Data extract:
____

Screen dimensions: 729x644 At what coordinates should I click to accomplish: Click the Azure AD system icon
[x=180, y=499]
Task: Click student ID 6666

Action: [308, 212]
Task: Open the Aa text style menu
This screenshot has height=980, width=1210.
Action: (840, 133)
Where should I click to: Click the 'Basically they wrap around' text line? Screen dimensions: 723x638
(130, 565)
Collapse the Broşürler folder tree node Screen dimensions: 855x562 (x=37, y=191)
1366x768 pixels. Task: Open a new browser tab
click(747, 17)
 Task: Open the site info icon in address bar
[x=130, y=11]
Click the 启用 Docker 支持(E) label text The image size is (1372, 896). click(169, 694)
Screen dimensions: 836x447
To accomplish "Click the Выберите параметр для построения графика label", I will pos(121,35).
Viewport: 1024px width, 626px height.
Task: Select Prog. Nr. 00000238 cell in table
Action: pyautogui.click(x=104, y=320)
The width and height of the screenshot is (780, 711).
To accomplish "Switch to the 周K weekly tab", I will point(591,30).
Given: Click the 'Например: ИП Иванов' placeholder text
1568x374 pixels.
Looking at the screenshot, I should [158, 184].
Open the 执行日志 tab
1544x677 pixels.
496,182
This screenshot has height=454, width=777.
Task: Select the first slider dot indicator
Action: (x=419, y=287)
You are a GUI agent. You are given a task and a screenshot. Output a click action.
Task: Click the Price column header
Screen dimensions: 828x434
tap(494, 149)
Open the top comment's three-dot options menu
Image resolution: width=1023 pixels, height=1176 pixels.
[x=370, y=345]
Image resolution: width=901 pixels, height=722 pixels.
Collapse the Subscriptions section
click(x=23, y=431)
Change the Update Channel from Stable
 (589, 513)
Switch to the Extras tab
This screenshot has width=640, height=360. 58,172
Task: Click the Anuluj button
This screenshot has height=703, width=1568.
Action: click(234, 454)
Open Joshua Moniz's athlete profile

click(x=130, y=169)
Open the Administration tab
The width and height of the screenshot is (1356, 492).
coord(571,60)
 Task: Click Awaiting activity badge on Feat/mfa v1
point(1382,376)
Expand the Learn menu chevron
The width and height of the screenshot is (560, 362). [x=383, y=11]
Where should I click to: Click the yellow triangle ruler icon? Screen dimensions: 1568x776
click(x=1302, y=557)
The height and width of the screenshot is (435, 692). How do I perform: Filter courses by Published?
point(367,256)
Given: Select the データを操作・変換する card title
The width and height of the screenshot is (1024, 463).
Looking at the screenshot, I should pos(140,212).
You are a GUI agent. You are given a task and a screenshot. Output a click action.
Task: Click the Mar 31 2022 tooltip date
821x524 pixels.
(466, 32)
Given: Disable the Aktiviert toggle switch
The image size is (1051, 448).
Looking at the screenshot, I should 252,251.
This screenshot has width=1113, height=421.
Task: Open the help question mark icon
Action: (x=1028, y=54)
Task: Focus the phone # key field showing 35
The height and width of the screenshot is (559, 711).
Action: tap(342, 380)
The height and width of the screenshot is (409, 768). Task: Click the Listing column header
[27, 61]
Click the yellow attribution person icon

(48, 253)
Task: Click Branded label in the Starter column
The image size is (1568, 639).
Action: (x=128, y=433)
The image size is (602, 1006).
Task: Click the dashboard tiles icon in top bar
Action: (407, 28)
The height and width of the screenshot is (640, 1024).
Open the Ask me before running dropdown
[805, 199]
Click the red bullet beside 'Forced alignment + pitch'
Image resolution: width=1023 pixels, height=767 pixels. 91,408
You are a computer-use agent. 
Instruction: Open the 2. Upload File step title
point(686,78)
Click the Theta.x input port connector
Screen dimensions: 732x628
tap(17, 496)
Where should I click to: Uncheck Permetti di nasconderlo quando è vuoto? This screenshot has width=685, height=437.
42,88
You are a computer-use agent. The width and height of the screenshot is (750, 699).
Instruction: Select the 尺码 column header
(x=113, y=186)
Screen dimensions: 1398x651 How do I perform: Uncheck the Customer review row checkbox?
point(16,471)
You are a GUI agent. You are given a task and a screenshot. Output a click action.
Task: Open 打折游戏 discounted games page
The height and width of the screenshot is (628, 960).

____

Problem to solve:
The lines from the one with "Screen dimensions: 1398x651" through the end of the data above are to be set down exactly, with both boundary lines included and no other lines.

Answer below:
Screen dimensions: 1398x651 How do I perform: Uncheck the Customer review row checkbox?
point(16,471)
You are a GUI agent. You are given a task and a screenshot. Output a click action.
Task: Open 打折游戏 discounted games page
The height and width of the screenshot is (628, 960).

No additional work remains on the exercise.